:: PROVIDED PASSAGE

This week reports of an increase in food and clothing sales, not to mention our manufacturing sector recording a growth spurt, means you could be forgiven for thinking that the days of nursing your finances are over and everyone can breathe a little easier from now on.
Even high street banks are keen to get in on the act and have poured millions into the high cost consumer credit industry of payday loans to help separate us from our hard earned cash. Although before we start putting out the banners and welcoming the patient home from the hospital there are a few pertinent points to consider.
Don’t blame it on the sunshine. Or should we?
First of all the increase in retail sales over the summer months, goods that flew off the shelves were not surprisingly, summer clothing and food sales particularly those related to outdoor cooking and eating. The unusually hot spell of weather that has lasted more than the three days of summer we enjoyed last year has been an absolute boon for the barbeque and picnic connoisseur. In the UK once the sun appears we know how to make the most of it before temperatures start to drop.

::::

▶ DESCRIPTION OF THE TASK
Extend the article on summer retail sales and the economic upturn, picking up right after its last sentence.

:: DATASET ENTRIES

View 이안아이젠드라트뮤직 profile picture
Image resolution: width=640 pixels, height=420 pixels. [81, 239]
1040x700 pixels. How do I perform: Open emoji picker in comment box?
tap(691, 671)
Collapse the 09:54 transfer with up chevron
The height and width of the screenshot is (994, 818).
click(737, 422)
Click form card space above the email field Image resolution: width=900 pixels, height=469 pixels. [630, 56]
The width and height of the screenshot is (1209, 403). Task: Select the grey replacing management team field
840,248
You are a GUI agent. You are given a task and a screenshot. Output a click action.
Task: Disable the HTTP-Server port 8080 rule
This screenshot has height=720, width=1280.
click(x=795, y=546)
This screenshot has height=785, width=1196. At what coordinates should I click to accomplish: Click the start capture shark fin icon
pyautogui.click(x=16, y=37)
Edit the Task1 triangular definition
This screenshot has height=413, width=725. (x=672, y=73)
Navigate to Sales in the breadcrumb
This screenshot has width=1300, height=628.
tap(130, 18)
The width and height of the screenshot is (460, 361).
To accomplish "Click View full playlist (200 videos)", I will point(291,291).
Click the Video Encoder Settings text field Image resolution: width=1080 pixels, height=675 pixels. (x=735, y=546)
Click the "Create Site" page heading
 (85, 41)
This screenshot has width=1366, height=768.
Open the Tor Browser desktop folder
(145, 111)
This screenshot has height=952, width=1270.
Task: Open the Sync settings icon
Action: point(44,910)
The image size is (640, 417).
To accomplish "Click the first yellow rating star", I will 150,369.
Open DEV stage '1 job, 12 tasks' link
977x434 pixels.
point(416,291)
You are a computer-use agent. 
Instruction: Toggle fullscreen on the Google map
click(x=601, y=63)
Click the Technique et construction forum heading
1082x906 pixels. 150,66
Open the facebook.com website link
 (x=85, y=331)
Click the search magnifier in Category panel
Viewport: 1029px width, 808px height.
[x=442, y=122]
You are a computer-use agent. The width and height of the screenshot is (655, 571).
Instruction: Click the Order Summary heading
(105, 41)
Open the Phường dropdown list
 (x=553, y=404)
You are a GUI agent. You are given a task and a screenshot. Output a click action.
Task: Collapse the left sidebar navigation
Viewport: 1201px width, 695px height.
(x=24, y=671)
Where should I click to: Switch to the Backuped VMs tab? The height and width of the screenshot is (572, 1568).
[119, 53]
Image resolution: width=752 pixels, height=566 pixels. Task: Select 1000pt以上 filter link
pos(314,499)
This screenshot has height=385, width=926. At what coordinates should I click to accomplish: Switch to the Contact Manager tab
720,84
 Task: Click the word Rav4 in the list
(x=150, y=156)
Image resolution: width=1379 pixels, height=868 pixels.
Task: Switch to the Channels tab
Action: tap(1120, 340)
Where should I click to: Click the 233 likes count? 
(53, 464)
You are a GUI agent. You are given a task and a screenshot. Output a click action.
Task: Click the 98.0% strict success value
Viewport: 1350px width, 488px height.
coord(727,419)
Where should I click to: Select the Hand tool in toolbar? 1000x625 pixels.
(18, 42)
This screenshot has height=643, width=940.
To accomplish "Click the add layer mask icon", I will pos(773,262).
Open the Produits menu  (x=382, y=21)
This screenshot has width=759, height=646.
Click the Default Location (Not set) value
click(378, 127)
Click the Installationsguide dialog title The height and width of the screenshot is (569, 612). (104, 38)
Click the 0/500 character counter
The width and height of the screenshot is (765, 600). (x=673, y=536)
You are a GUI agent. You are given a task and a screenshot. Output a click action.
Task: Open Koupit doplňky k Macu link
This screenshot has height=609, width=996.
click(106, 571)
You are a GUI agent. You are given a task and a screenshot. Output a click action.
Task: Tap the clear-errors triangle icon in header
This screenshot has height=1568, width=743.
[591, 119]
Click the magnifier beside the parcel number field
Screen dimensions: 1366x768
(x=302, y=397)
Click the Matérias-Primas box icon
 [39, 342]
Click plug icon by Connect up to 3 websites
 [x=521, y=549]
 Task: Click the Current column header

::::

▶ TASK OUTPUT
Secondly, the spending is not necessarily a result of consumer confidence returning or a matter of people having extra cash and disposable income in their pockets. In reality our wages have not increased, government cuts and austerity measures are biting deep so people, if they have a little savings, are having to dip into them to pay their way. We have had a few “feel good” factor events over the past couple of months particularly on the sporting scene and this all contributes to some extra cash finding its way back into the economy.
Thirdly, there has been a pot of money coming straight back to consumers from the banks who had put aside millions to cover compensation costs for mis-sold PPI. Recent reports from the banks indicate that they feel they have just about addressed their mis selling. This extra disposable income therefore could soon be coming to an end. All of these factors are not sustainable, the weather will get worse, savings will dwindle and some day we will even perhaps have to hand back the Wimbledon Trophy and the Ashes. What we will have to sustain us, according to the announcement from Mark Carney, the new Governor of the Bank of England, is the knowledge that for the moment, interest rates will be kept low until unemployment reaches below a certain figure – in this case 7%. Good news for those paying off interest on their mortgage but not good for those who have their money invested in savings accounts.
Consumers still need to keep their fingers on the pulse
High Street banks as well could be encouraged by this news and the new policy of “forward guidance” from Mr Carney where he sets out to make a promise about future interest rates. This may encourage the banks to borrow from the Bank of England at a rate of less than half a percent – which then gets passed onto to the public at a proportionately low rate or so we would hope. (At this point the health warning on the packet should point out that Mr Carney has broken his forward guidance promise in the past and that interest rates can rise as well as fall.)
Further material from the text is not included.